Images by Elliot Davis

We took a road trip across Egg Nation (one nation, under CHICKEN). Though it looks similar, Egg Nation is not like AMERICA, where people are equal and free. In Egg Nation, no egg is equal, and eggs only think they’re free. I am a fried egg like my mother, who was driving, and my brother who was beside me is also a fried egg.

Ohio: We left our home in Massachusetts. We stopped first in a place called Ohio. Outside of our hotel room, there was a billboard: WHAT CAME FIRST? THE CHICKEN OR THE EGG? Call 683-TRUTH. It was a billboard for eggs called Christians who believe in CHICKEN. My brother and I were atheists, believing the egg came before the chicken.

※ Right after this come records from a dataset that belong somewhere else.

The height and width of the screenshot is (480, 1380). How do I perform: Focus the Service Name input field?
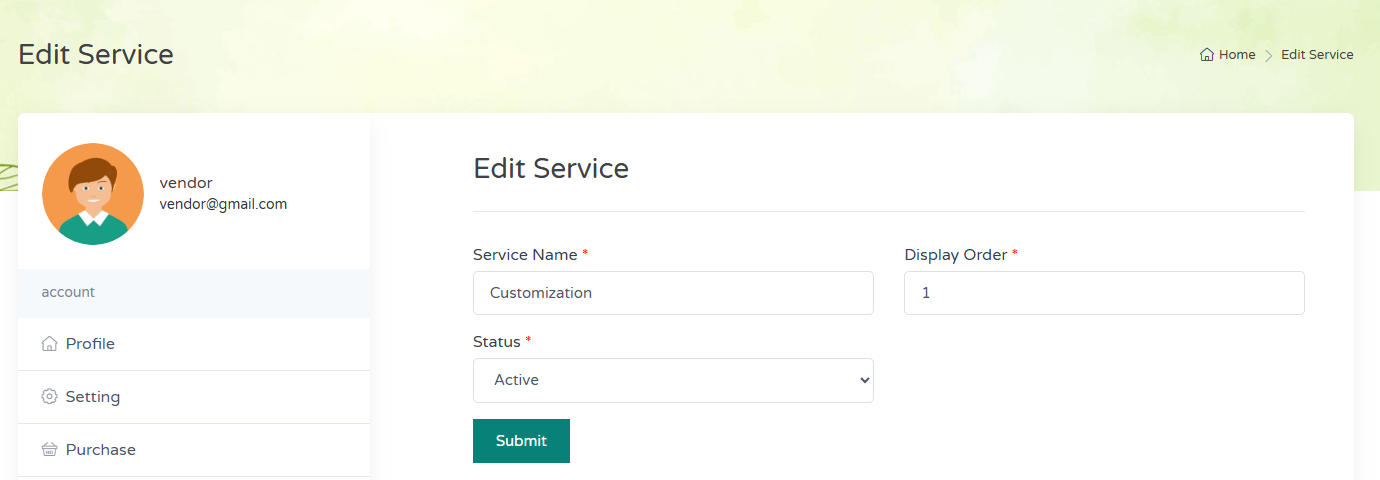tap(673, 293)
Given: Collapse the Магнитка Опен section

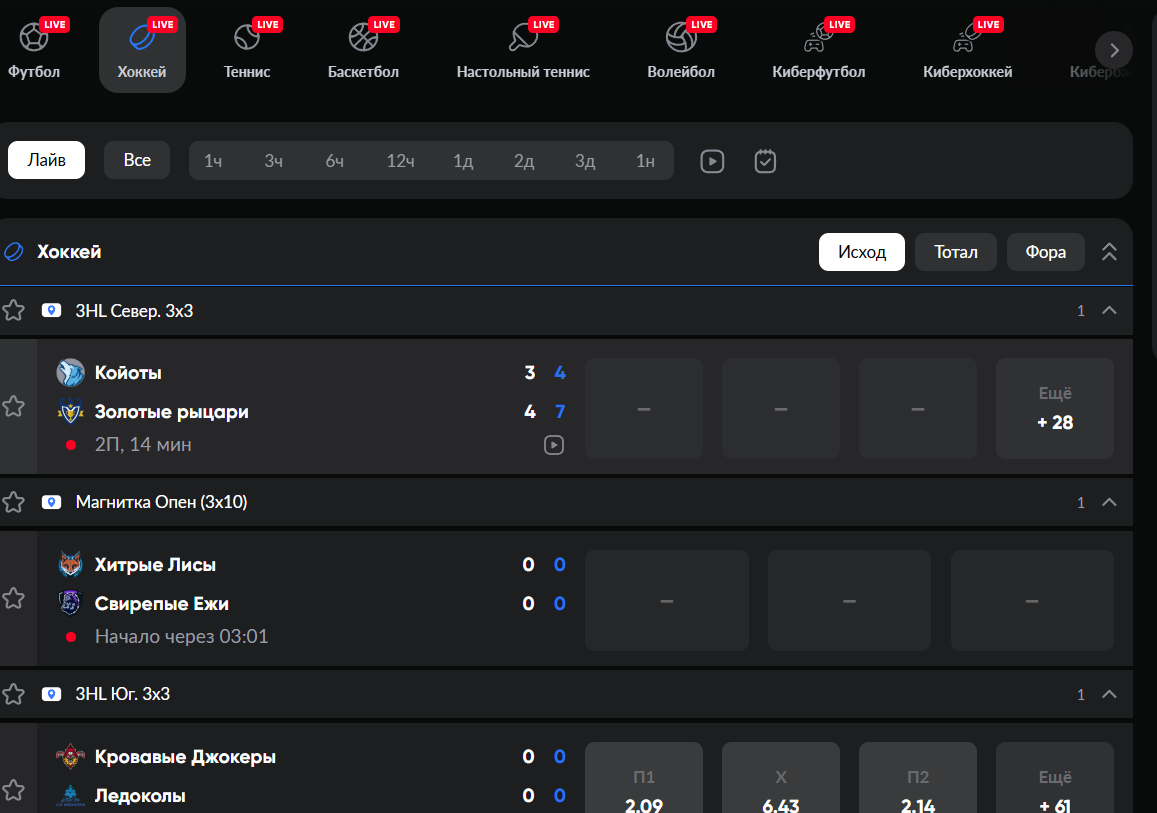Looking at the screenshot, I should pyautogui.click(x=1108, y=502).
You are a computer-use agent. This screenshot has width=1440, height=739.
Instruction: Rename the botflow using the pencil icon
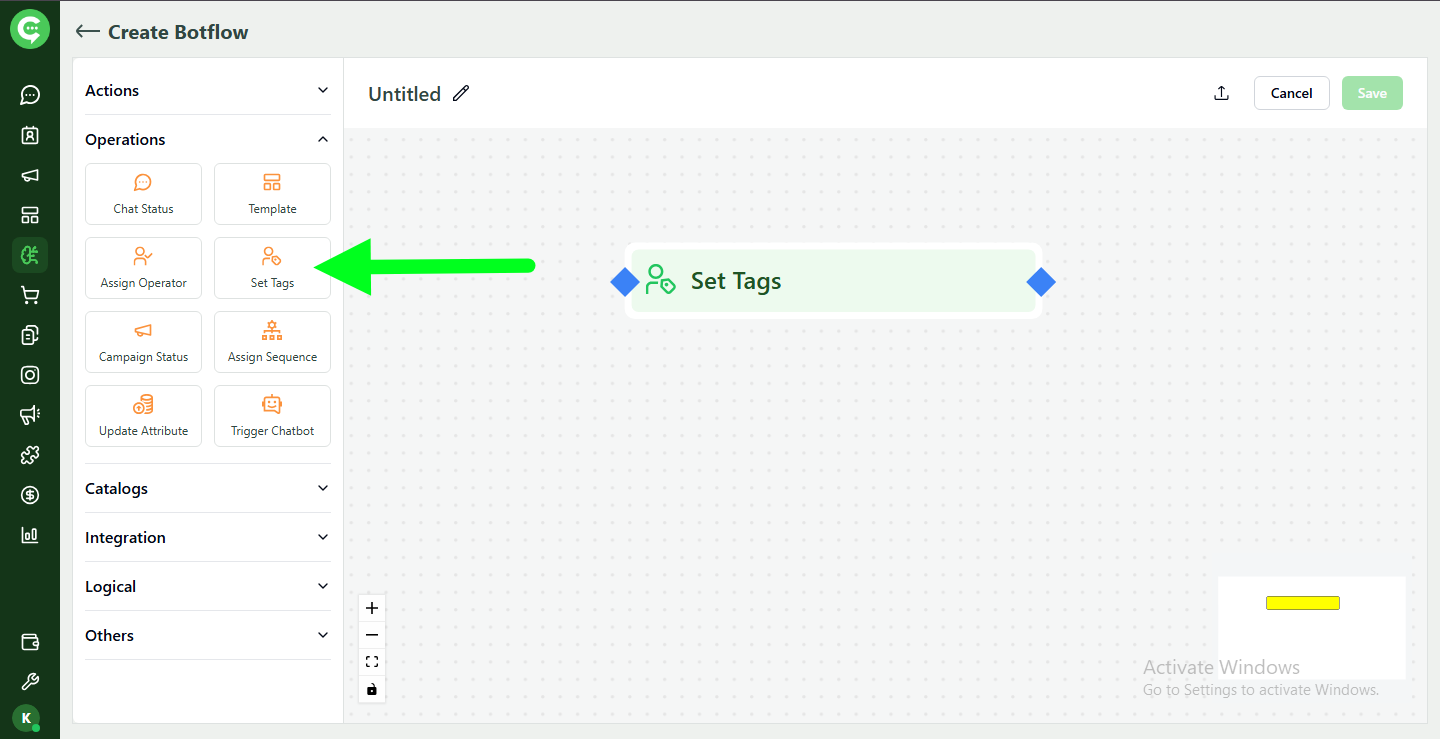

Illinois: We stopped at a diner with a sign that said: FRIED HUMAN AND GRITS. Somewhere in Illinois. It was far enough south to get sweet tea. We stood outside. We looked around, then at ourselves. “I don’t think we look like we’re from around here,” I noted. My brother frowned at me. “I’m wearing all mint,” he said. The waitress was nice to us anyways, brought us sweet tea. Then came back with straws. She dropped them in frustration. It looked as though one of the straws was limp in the wrapper. It wasn’t there at all. “I’m sorry,” she told us. As she walked away, she turned to an old fried egg sitting in the corner. “They been Jewin’ us on the straws,” she said. (“Jew” is a slur. A slur is a word. Words are like knives in that they can carve and create but also skin.) The man laughed and laughed and said, “Straws were metal when I was young.” He was what we call a bigot (a portmanteau for big idiot) I looked at my brother, him at me. He was wearing mint.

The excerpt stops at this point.